彼らもまた死刑囚

幾度となく記してきたが、私は死ぬのが怖い。うーんと怖い。一人でいると、いつも死のことが頭をよぎり、息が上がり、心臓は早鐘を打ち、私はそれが治るまではずっと、不調をきたした動物園のネコ科動物のようにウロウロと歩き回ることにしている。

私にとって、死はこの世で最も恐ろしい出来事だ。

だが、この世で最も苦しい出来事ではないかもしれない。テレビを見ていて、たまに思う。

「士農工商穢多非人、河原乞食に木偶回し。人形使いはつまり、身分制度の最も卑しい位なんです」

人形浄瑠璃の講師がのたまう。見世物は、見られるものはおしなべて誰よりも身分が低いのだ。私はおおざっぱにそう解釈する。

見られているものたちは、表現とかいう言葉のこしらえた大きな隠れ蓑にくるまって、レコードし得ないもの、かつてレコードし得なかったものを再現する。

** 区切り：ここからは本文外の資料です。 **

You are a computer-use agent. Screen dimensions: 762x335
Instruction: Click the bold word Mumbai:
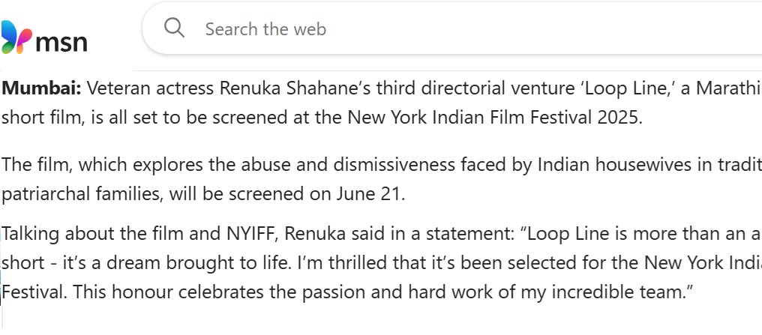pos(42,88)
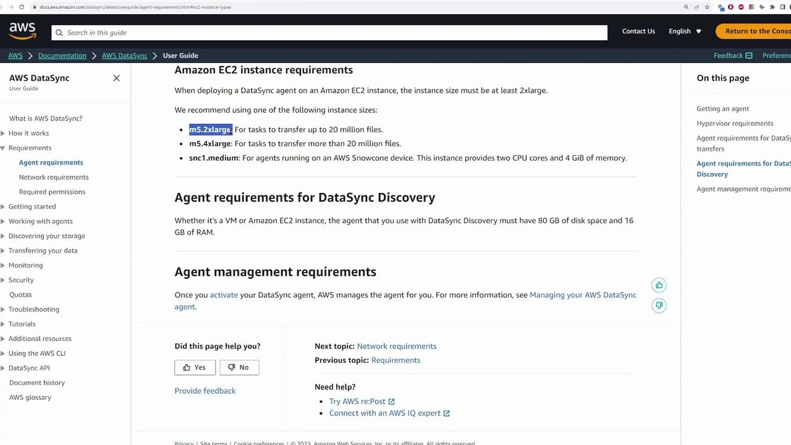Image resolution: width=791 pixels, height=445 pixels.
Task: Expand the Getting started sidebar section
Action: click(x=4, y=206)
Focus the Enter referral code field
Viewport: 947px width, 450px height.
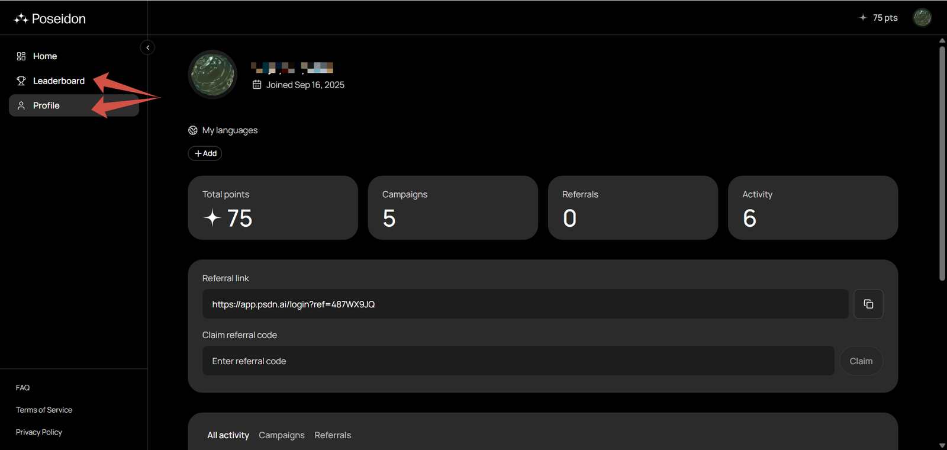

そこに、技術とかいう欺瞞が、表現の世界に巧拙なんて概念を持ち込んでくる。見られているものたちは、誰の指図も受けず、自ら進んで見世物になろうとする。

視覚に訴えかける創作物は人に大きな感動をもたらす。時に人生を変える契機を与える。しかし芸術は、人間存在の下位概念であり、ひとたび創作物としての存在に堕した人間に対し、人々は心ない言葉をかける。

モンペ穿いて野良仕事を終えた浅黒い歯抜けの祖母が、ブラウン管の中の着飾った芸能人に、面と向かっては決してかけぬような酷い言葉をつぶやく。彼女は創作物と生活人の力関係を、理解していたのだろう。

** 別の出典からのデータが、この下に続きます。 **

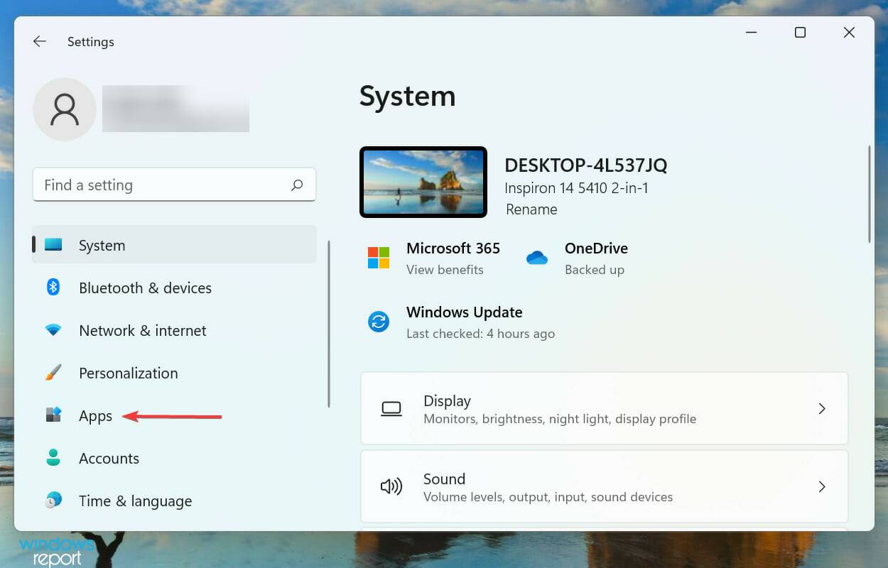Select Rename under DESKTOP-4L537JQ
The width and height of the screenshot is (888, 568).
coord(531,209)
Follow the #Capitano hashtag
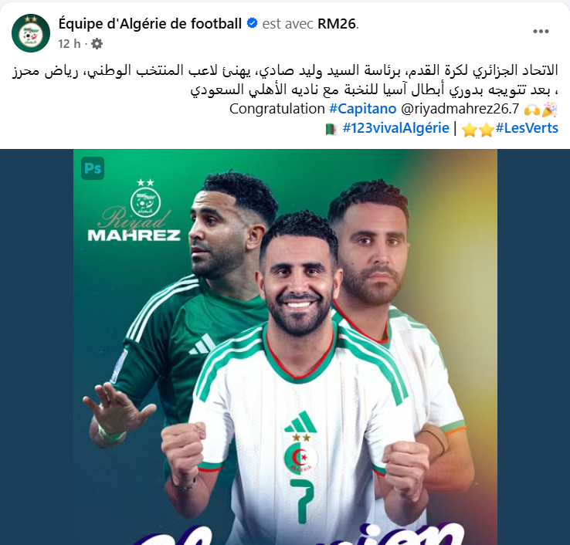The image size is (570, 545). [362, 109]
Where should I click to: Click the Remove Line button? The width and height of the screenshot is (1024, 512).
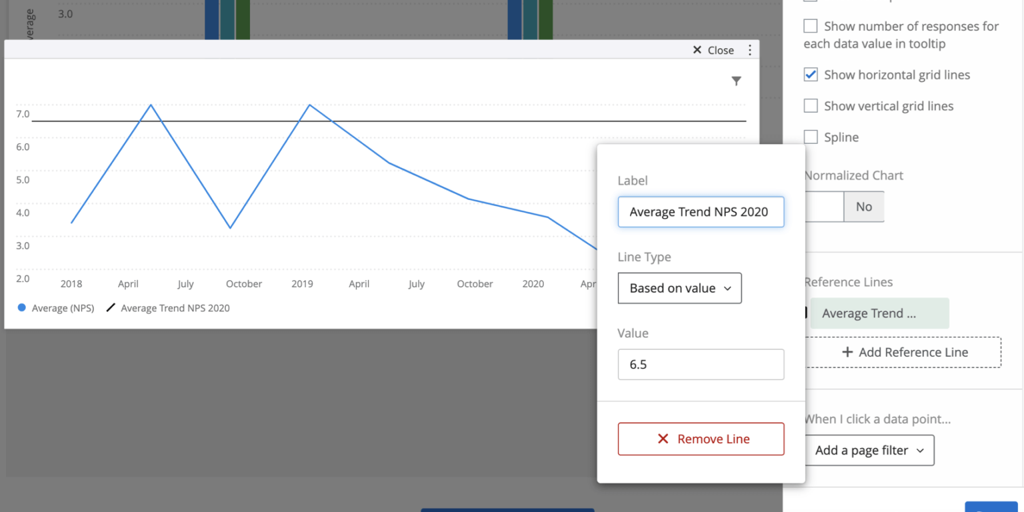pyautogui.click(x=701, y=439)
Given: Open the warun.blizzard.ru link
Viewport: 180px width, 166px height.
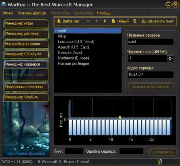Looking at the screenshot, I should tap(26, 153).
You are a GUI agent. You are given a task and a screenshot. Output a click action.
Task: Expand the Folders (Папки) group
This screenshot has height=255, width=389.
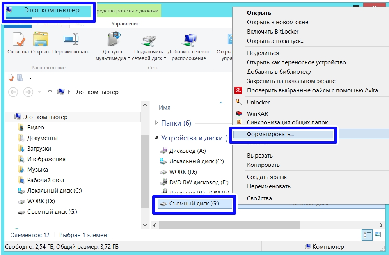(x=157, y=123)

テレビを見ていて、たまに思う。彼らがもし皆、死刑囚だったとしたらどうだろう?

死刑執行までの恐怖、終局の苦痛に耐えかねた彼らに与えられた、見世物として生涯を終えるという使命。

ありとあらゆる罵詈雑言、責め苦、嘲笑や薄給の苦しみ、追い剥ぎのような幻想、理解者の欠如、親の崩壊…

彼らは何に殉じていたから、待ち受けているであろう困難に対して理解を示さず(あるいは理解を示した上で)見世物の世界に飛び込んでいくのだろうか。

私はどうして飛び込まないのだろうか。信じるに足りるものが欲しいんじゃないのか?